Interview with Nancy Warner, Coauthor of "This Place, These People"
The following is an interview with Nancy Warner whose photographs accompany text by David Stark in This Place, These People: Life and Shadow on the Great Plains. To view photographs and excerpts from the book click here, here, and here.
Question: What is your own personal relationship to rural Nebraska? How did this shape the project and your choices as a photographer?
Nancy Warner: Coauthor David Stark is my cousin. Our great-grandfather, August Stark, filed a claim under the Homestead Act in Elkhorn Township, Cuming County Nebraska in 1865. Part of that farm is still in our family. I made the first photographs in this series in the old house on the Stark farm place. After that, relatives and people in the area helped me find other places to photograph. The combination of my own emotional connection with such places, dramatic lighting, and richly textured surfaces inspired me from the beginning.
Q: The images and words in the book do not have a direct relationship in the sense that the photos do not necessarily illustrate the words and the words do not explain the photographs. How did you and David conceive of the words and images as working together in the book?
NW: David and I paired the photographs with the text based on the voices themselves: the sounds, rhythms, and emotions that seemed best to set off the feeling of each photograph.
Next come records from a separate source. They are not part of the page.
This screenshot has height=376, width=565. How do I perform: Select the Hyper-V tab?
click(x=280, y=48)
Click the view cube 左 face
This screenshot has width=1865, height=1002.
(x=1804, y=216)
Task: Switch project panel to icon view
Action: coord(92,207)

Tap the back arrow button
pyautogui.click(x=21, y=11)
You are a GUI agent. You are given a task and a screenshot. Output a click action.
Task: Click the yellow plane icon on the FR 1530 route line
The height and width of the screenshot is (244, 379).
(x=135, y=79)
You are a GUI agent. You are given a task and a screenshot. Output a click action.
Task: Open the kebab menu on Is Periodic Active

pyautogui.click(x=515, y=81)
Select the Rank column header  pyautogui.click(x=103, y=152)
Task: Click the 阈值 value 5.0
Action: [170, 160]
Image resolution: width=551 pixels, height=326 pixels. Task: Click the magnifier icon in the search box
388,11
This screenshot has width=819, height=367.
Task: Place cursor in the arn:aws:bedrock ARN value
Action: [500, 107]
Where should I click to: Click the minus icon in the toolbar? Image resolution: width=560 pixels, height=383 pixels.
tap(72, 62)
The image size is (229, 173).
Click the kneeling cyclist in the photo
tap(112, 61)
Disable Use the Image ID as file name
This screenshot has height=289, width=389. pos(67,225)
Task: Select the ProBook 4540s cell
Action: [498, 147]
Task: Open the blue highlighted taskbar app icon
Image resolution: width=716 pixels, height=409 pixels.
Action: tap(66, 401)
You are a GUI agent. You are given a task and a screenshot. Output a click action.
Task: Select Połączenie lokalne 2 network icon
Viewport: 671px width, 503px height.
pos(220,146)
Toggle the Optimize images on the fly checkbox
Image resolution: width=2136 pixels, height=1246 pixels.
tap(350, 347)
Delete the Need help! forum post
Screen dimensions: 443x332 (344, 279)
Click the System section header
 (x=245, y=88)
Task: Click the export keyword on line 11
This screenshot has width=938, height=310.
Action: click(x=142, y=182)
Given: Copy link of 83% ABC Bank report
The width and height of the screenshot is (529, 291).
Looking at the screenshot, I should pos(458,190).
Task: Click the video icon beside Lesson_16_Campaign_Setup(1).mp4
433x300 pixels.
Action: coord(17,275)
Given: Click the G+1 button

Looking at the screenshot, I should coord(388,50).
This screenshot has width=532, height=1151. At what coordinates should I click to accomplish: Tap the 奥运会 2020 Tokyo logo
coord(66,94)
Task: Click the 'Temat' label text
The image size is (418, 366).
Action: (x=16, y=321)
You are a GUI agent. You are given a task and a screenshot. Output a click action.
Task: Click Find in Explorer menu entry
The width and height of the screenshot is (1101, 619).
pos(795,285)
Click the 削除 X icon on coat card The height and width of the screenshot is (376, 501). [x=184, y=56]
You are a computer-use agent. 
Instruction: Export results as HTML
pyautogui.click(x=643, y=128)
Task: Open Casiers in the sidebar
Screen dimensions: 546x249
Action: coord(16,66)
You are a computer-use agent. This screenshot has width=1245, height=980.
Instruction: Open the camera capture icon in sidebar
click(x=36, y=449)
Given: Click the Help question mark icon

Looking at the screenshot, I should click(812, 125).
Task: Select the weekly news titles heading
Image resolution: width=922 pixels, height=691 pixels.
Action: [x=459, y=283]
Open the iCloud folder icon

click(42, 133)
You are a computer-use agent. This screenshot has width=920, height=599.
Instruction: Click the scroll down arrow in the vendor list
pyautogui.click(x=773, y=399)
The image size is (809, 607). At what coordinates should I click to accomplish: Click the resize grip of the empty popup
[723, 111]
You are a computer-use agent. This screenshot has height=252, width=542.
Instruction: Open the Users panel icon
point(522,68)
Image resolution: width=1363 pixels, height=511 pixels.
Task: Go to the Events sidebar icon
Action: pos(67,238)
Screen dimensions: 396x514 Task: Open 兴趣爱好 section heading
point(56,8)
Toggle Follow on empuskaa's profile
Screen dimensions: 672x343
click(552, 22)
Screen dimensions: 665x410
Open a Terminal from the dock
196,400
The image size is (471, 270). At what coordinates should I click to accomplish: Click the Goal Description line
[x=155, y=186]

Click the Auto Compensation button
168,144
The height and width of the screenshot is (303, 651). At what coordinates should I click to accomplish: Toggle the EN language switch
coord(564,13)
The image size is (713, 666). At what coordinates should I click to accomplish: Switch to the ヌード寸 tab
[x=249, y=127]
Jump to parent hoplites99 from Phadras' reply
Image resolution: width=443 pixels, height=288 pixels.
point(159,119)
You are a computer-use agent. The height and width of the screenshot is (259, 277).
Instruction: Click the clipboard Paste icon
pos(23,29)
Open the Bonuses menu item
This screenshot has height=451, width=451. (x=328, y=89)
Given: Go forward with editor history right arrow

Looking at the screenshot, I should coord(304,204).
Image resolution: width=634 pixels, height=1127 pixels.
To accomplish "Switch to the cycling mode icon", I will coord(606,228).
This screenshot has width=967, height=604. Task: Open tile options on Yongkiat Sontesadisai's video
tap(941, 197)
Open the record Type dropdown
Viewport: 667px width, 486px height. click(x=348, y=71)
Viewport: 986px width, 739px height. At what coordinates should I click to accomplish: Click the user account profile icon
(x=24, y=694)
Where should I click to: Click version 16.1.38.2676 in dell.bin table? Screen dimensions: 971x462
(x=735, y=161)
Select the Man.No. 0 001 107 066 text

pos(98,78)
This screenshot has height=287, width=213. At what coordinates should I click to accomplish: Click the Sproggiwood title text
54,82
We were inspired, in part, by the photo texts of Wright Morris.
Q: Was there a particular rationale for not including photographs of the people who contributed their thoughts about life in rural Nebraska?
NW: The focus of this photographic project has been the buildings themselves. The people are present in their voices, and in the stories told by the photographs. As Wright Morris says in The Inhabitants, “In all my life I’ve never seen anything so crowded,so full of something, as the rooms of a vacant house.”
Q: You cite the photographs of Solomon Butcher and Wright Morris as inspiring your photographs. To what extent do you see these photographs as part of a longer tradition of depicting rural America?
NW: The photographers mentioned in the afterword are only a few of the many who have recorded life on the Great Plains since the middle of the nineteenth century. Solomon Butcher stands out for me in part because, as David says in the afterword, “While Solomon Butcher’s photographs portray objects in familial surroundings, Nancy Warner’s photographs portray objects in abandonment. Almost 150 years after Butcher persuaded the homesteaders to pose outdoors with their possessions, Nancy goes into the decaying buildings to photograph what’s left behind.” Many of Wright Morris’s photographs also feature interiors and the objects they contain.
Q: Many of the photographs capture images of decay and desolation but to what extent do you see the photographs as preserving or providing a documentation of a way of life that is fading?
NW: David’s afterword describes the settlement of the area and changes in farming practices that led to the abandonment of the farm houses. Farming is still very much alive in Cuming County today, but there are fewer small family farms. One way of life is fading, but the farming way of life continues to evolve. The emotions evoked by the photographs help to keep these places and a simpler time alive in the memories of readers.
Q: What has been the reaction of the photographs and the book among people in rural Nebraska?
NW: The book has been well-received in Nebraska. Since the book has come out and articles about it have been published, I’ve heard from many Midwesterners who’ve thanked me for doing it and told me stories about their own home places. The people in Cuming county are proud to have been part of the different stages of the project, and consider the book their own.